Qual’è l’età media dei lavoratori? 28-30 anni.

Quali sono le forze politiche più seguite dagli operai? Il Pds e i partiti di centro. La destra era in crescita quando s’è costruito lo stabilimento. Si trovava persino qualche svastica in fabbrica. Anche Rifondazione ha ora dei simpatizzanti.

Cosa pensano i lavoratori della Lega Nord? Che è un fattore di secessione. Non c’è nessuna simpatia. Anzi. Però da un po’ di tempo si sente dire spesso che dovremmo fare anche noi una lega del Sud. Per esempio spesso senti dire che non dovremmo consumare i prodotti fabbricati al Nord. Non è una tendenza generale. Ma in fabbrica si sente anche questo.

Qual’è la percentuale delle donne in fabbrica? Un po’ meno del 30%, forse.

Si discute in fabbrica dell’Albania? No. Mai. Quando senti parlare di politica senti solo dire: che ce ne fotte a noi dell’ Europa? Perche’ dobbiamo dare tutti questi soldi per andare in Europa ?

Ci sono forze politiche che diffondono volantini davanti alla fabbrica?

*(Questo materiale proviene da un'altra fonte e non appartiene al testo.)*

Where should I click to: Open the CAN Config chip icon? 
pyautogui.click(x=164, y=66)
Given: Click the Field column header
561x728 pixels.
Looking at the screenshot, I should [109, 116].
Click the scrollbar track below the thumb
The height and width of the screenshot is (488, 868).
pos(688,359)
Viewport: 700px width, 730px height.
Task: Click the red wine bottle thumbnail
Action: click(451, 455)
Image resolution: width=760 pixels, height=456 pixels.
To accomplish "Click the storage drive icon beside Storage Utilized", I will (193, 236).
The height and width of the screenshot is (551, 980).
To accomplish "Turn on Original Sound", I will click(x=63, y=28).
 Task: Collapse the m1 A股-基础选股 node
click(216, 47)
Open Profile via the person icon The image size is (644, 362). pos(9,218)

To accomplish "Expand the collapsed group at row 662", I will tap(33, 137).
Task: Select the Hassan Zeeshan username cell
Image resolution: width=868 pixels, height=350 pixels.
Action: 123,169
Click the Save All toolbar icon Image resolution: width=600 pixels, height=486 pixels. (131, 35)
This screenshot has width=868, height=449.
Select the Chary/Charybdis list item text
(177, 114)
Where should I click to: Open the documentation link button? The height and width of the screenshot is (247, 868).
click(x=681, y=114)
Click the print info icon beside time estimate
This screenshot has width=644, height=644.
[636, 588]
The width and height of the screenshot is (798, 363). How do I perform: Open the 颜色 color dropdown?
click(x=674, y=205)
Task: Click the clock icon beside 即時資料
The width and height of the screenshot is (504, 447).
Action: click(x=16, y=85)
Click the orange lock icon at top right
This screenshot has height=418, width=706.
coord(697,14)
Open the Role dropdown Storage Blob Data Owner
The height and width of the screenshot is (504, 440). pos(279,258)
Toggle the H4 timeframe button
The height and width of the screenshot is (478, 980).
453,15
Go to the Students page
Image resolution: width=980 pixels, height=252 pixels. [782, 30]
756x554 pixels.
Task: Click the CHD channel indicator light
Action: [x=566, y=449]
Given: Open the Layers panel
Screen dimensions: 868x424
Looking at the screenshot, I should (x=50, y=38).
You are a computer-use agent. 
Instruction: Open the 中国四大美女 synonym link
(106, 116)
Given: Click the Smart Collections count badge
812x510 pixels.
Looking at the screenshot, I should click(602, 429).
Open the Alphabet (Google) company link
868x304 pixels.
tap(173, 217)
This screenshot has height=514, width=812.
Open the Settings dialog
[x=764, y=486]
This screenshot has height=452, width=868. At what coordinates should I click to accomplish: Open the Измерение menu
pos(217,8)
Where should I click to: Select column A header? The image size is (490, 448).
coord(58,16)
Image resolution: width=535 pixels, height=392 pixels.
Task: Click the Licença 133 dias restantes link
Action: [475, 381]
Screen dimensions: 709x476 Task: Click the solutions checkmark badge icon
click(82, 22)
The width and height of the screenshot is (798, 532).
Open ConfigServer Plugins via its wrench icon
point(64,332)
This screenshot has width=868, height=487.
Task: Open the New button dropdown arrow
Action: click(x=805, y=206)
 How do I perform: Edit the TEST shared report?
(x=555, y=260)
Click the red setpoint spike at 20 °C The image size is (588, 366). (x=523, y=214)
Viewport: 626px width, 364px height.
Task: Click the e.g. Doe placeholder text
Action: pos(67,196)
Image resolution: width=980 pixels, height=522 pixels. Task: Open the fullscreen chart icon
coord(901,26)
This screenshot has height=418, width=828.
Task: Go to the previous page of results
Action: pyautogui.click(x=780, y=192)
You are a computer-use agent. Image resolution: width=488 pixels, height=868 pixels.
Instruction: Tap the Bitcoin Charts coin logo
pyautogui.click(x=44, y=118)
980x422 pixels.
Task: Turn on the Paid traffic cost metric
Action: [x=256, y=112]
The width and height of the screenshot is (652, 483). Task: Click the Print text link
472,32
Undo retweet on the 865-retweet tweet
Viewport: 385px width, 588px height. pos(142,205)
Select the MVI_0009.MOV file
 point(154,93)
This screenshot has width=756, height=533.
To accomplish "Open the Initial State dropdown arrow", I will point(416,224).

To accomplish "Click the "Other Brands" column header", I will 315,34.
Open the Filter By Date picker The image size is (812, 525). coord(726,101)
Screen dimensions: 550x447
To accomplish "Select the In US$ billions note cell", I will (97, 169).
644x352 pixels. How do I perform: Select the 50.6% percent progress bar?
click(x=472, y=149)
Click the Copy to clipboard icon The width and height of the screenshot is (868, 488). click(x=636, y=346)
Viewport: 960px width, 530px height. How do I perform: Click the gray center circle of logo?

All’inizio un po’ Rifondazione e i sindacati. Adesso sempre meno. Anche quando è venuto Bertinotti eravamo una decina a poterlo ascoltare perché non lo hanno fatto neanche avvicinare ai cancelli. Doveva stare sulla strada e gli operai, lasciati dai pullman entro i cancelli, non uscivano per non farsi vedere che andavano al comizio.